Wikileaks, China and Google: What the hack tells us

Wikileaks has released a cable communication indicating China was responsible for hacking Google, but what does it tell us about security in general?

ANALYSIS The Chinese Politburo was behind the Google hack, according to a Wikileaks document released as part of the site's wide-ranging leaks of US Embassy cable communications.

A document, picked up by the New York Times, has claimed to cover communications from a Chinese contact telling the American Embassy in Beijing that the Politburo had ordered a hack attack on Google.

Google had previously claimed sources from within China were responsible for hacks on the search giant and other US companies.

So what have we learned, if anything, from this?

First off, has Wikileaks actually released anything that surprising? Given there were already suspicions over China's involvement it may not come as a surprise to many there is now a little more evidence to argue the nation's involvement in hacking Google.

What is more concerning is the reported wider-ranging plans and an operation by the Chinese Government to breach systems including those of Western allies and US businesses. This becomes even more alarming when the communications leak indicates the hacking work had been going on since 2002.

So it seems to have taken a while for people to take cyber warfare seriously.

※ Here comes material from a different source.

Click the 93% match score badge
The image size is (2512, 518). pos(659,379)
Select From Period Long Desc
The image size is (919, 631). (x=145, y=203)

Although this year things have sparked into life with various public figures warning about the threat, does this leak not hint the security community was a little late in spreading the word about wars over the web?

Get a grip on security

Regardless of tardiness in that respect, the China Google case tells us governments need to get a hold of security as soon as possible.

"If the news that Chinese authorities were responsible for the Google hacks is true it highlights the growing importance that the Government must take cyber security more seriously," Ash Patel, country manager for UK and Ireland at Stonesoft, told IT PRO.

"Most of a country's critical systems are controlled by computers and as cyber criminals become better resourced it is easier for them to cripple a country by taking control of these, whether it be politically motivated or not."

Whilst the UK Government may have invested what appeared to be a significant chunk of money into fighting cyber crime with an additional 650 million, this "really isn't enough," according to Patel.

Indeed, it pales in comparison to the 20 billion that was discussed to renew the UK's Trident Nuclear deterrent programme, Patel added.